What a rush of new information, people to meet, projects to start, and loads of street names to remember. Three weeks in DC, and I feel as if I have yet to touch the tip of a growing iceberg of complexities involving the community in which I live, transportation, and my work at American Friends Service Committee, to name a few.
As an intern at AFSC, I have found satisfaction in my work, and a growing interest in human rights issues as well as the advocacy work that the agency does. Situated on Capitol Hill, my office overlooks the Hart building and subsequently, Barack Obama’s office. With some of the most powerful men and women passing underneath my window, I am led to reflect on AFSC’s mission and commitment to social justice, peace, and humanitarian service. As the weeks roll on, I will be interested to see how AFSC interplays with this pool of power.
In contrast, I am also working on a Needs Assessment as part of my internship; this requires traveling to different public high schools in DC to interview and talk with immigrant students in order to gauge significant issues that they face in school. Afterwards, I will assess their needs and available services already in place as well as make a few suggestions. More than finding myself in the middle of a rushed, business-clad, group of people on my way to work, the exposure and interaction at these high schools have been the most shocking!
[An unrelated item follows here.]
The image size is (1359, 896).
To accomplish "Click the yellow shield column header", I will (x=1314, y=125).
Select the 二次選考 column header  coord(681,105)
My first experience was at Cardozo High School, located in a predominately African-American and Latino neighborhood, where I waited for 20 minutes to speak to the secretary who seemingly paid me no mind and had 6 angry students to deal with. While waiting, I witnessed frenzied teachers coming in and out, heard a shouting argument between the principle and a young family through his office door, and heard the fire alarm go off for 5 minutes without any response. The alarm turned off and an announcement was made to disregard the bell. Afterwards, I was able to speak to the secretary, find the students I needed to talk to, and proceed with my interviews.
How different these experiences and atmospheres are when compared to the organized, sophisticated, and powerful ones of Capitol Hill. Interacting within these two completely different realms, I hope to understand or at least recognize the connections between the two and their direct contributions to my field of interest, immigrant youth and various human right issues.